Orsamus Benajah Matteson (August 28, 1805 – December 22, 1889) was a U.S. Representative from New York.

Early life
Orsamus Benajah Matteson was born on August 28, 1805, in a log cabin in Verona, New York. He was one of eleven children. He attended the common schools and studied law in Utica, New York, alongside Horatio Seymour and was admitted to the bar in 1830.

Career
Matteson commenced practice in Utica. He had law practices with William J. Bacon, P. Sheldon Root and Charles A. Doolittle. He served as the first city attorney of Utica in 1834 and 1836. He also served as state supreme court commissioner. He was an unsuccessful candidate for election in 1846 to the Thirtieth Congress.

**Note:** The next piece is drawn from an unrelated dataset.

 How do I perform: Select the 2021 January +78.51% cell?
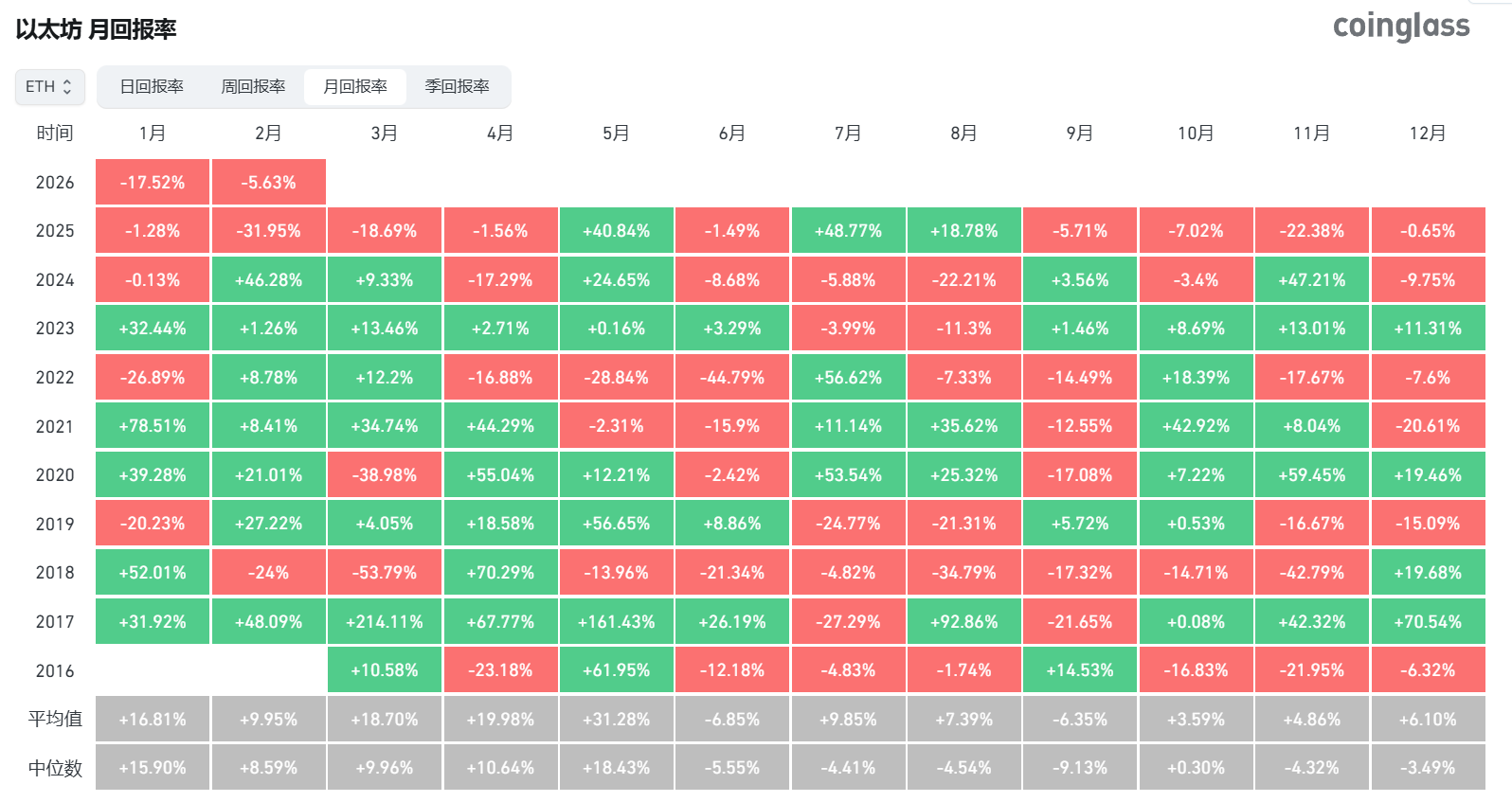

Matteson was elected as a Whig to the Thirty-first Congress (March 4, 1849 – March 3, 1851). He was an unsuccessful candidate for reelection in 1850 to the Thirty-second Congress. Matteson was elected to the Thirty-third Congress and reelected as an Opposition Party candidate to the Thirty-fourth Congress and began service on March 4, 1853 where he served as chairman of the Committee on the District of Columbia.

He resigned on February 27, 1857, just before a recommendation of censure could be passed by the House for allegations of bribery and corruption concerning a Minnesota land bill.  He was also accused of publicly stating that a majority of the US House was purchasable, which led to his decision to resign. Matteson was elected as a Republican to the Thirty-fifth Congress (March 4, 1857 – March 3, 1859).

He was interested in a scheme for the construction of the St. Mary's Ship Canal and he engaged in lumbering and iron manufacturing and in the acquisition of large tracts of land. Matteson engaged in different business enterprises later in life and would die comparatively poor.

Personal life
Matteson married Mary Hurlburt of Utica in 1830. They had two children, Henry Clay and a daughter who married Colonel George Pomeroy of Utica.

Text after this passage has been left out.